TEXT SECTION:
--- Start ---

And very slowly, in fear and trembling, I began around age twelve to write poetry, very bad poetry, poetry that had to do with the trees that grow in Brooklyn — well, apple trees; well, you know there are no apple trees in Brooklyn — and kings and queens and so on. But one of the things that was helpful is that I realized — I was enough of a writer then to realize that poetry was not my thing. It would take me many, many years before I would get the strength to try my hand at fiction.
AMY GOODMAN: Paule Marshall, and now Grace Paley.
GRACE PALEY: I just want to say that Muriel Rukeyser always said — she said every writer was once a little girl, in this case — or boy, but in her case a little girl — who is sitting under the kitchen table or under the piano listening. And I think that’s probably true for all of us who — if — I used to say to students, you know, if you can’t listen, forget it. Go into another business. So it’s that listening that seems to be — really that paying attention. And yet, when we first begin to write, we really — we don’t really — or many of us don’t, or at least we don’t and probably you don’t, pay attention really — use what we’ve been listening to right away, in the sense when you said writing poems that you seemed too horrible at. When I began to write first very seriously — and I come from the Bronx, and I come from a neighborhood that was very solidly Jewish and Eastern European in every way — but when I began to write poems I wrote just like W. H. Auden. I think something he tried to point out to me — I mean, I seemed to write in British for at least three or four years, you know.
And it wasn’t until — it’s as though you have to practice —- like there’s two things. I always say there’s two ears, you know. It’s—-and your neighborhood ear is there, but it’s as though you also for some reason want to practice the language, some kind of traditional language or that exists in English literature that you don’t even know yet, but it’s there. So there are these two different languages that you have. You have — we have the talk of home, and then you have this other one. So for a long time I just used this very literary — very literary English.
And it wasn’t really — it wasn’t until I began to realize that the primeness of the language of the street and homes, that I got these two things together and began to be able to write, to write more of what I wanted to write, because you come to that point where you’re all of a sudden you’re writing what you what to write, not want you’re imitating or fooling around with or — that’s where you go to school, to make mistakes and do stuff like that.
But I’m very interested in the family always telling stories and all of that, that people did not tell stories in my family. They kept a lot of things secret, but they talked a lot. At the same time they managed to talk a lot, so — but it was very hard to get a story out of them about what happened in the old country. And they didn’t want to talk about it too much. In the book that I have that’s a collection of essays and reports and stuff like that, non-fiction, so to speak, I persuaded the editors to put in a story my father wrote later on when he was about seventy years old about what had happened to him when he had been arrested in Russia in 19-something, '04, ’05, something like that. And that was really one of the few stories he told. But I think it's the talk that gets to you.
AMY GOODMAN: Grace Paley, Paule Marshall and Nawal El Saadawi, three women, three writers, three cultures. We’ll continue with this conversation in just a minute here on Pacifica Radio’s Democracy Now!
AMY GOODMAN: Yesterday, President Bill Clinton met with Egyptian President Hosni Mubarak of Egypt, met in Washington to discuss ways of reviving the Middle East peace process. But perhaps the best way to foment peace in the world is to listen to each other.

--- End ---

PROBLEMS TO SOLVE:
**a.** In the radio conversation, whose style does Grace Paley say her poems resembled when she first began writing seriously?
**b.** Pick up the radio conversation after its final sentence and carry it forward.
The records after this point are not needed.

RAW RECORDS:
--- Start ---

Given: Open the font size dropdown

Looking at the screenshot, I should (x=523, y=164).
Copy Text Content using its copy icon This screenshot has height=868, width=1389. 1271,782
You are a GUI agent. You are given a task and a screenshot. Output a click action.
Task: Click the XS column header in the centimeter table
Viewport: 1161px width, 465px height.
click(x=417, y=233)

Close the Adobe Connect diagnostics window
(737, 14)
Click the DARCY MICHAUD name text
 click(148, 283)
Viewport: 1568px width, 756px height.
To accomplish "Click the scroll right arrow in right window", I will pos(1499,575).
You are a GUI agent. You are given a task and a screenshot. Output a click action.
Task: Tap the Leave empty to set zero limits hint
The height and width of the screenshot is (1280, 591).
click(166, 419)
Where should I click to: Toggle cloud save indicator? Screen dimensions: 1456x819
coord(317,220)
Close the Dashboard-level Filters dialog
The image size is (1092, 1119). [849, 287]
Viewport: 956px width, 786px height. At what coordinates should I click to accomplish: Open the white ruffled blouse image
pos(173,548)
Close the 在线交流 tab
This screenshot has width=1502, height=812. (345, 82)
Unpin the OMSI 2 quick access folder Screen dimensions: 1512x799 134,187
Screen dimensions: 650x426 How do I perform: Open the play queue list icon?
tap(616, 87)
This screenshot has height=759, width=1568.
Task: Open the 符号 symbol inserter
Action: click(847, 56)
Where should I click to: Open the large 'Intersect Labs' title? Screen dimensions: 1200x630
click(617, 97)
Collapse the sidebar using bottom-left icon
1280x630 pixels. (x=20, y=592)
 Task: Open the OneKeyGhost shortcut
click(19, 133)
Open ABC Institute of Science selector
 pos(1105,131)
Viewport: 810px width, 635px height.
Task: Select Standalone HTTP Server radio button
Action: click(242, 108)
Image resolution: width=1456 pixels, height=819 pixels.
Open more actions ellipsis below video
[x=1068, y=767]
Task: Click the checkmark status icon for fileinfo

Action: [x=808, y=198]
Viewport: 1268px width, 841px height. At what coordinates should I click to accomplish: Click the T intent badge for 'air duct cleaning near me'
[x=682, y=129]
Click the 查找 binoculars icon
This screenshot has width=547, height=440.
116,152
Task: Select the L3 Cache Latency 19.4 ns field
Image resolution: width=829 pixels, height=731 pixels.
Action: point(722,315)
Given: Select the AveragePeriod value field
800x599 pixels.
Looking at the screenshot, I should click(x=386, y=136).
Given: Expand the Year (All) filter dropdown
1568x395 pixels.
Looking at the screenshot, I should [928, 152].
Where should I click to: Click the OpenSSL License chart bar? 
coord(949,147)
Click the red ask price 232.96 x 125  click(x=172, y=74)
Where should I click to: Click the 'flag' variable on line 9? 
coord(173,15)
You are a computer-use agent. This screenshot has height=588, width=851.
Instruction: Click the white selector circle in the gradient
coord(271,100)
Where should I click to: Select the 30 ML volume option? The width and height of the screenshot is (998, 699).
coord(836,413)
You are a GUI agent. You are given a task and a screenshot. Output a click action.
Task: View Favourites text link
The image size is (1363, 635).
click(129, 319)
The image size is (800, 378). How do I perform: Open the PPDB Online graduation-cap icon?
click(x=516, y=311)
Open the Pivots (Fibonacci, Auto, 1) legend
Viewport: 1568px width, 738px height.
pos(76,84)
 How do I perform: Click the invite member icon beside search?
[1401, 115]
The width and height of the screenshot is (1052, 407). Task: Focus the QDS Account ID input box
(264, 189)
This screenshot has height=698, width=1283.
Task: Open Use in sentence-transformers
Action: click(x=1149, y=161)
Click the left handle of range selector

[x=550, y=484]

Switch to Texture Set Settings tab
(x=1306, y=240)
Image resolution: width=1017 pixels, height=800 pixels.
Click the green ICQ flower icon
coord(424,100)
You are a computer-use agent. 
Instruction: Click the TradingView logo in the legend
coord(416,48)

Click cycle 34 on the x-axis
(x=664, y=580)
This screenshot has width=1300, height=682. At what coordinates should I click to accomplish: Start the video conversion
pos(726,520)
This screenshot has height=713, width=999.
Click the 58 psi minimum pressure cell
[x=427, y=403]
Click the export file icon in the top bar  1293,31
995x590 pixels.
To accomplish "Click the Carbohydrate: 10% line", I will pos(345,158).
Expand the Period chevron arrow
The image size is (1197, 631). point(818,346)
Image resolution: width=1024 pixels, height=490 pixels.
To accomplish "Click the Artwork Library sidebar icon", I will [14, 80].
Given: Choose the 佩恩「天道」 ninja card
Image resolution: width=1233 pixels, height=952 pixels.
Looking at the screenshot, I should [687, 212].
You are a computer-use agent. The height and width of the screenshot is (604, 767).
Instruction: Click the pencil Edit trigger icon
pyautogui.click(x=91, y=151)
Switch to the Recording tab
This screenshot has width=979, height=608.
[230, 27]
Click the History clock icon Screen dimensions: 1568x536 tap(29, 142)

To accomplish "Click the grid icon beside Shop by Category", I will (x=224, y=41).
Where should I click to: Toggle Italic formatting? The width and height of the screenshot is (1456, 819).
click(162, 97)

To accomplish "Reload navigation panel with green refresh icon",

--- End ---

ANSWERS TO EACH TASK:
**a.** W. H. Auden

**b.**
And today we’re listening to three women talk to each other, three women from three different cultures. Paule Marshall, who is a Caribbean American writer, her family is from Barbados. She has written the books Praisesong for the Widow, Brown Girl, Brownstones, Daughters, among other books. Grace Paley, a passionate activist, author of Enormous Changes at the Last Minute, The Little Disturbances of Man, and other books. And Nawal El Saadawi, who is a well-known Egyptian feminist, unyielding in her demands for women’s rights, has mobilized women throughout the Middle East. A former doctor, she is now a writer, imprisoned under Anwar Sadat, released only after his assassination.
As these three writers talk about how they make time for their craft and just what creativity is, Nawal El Saadawi.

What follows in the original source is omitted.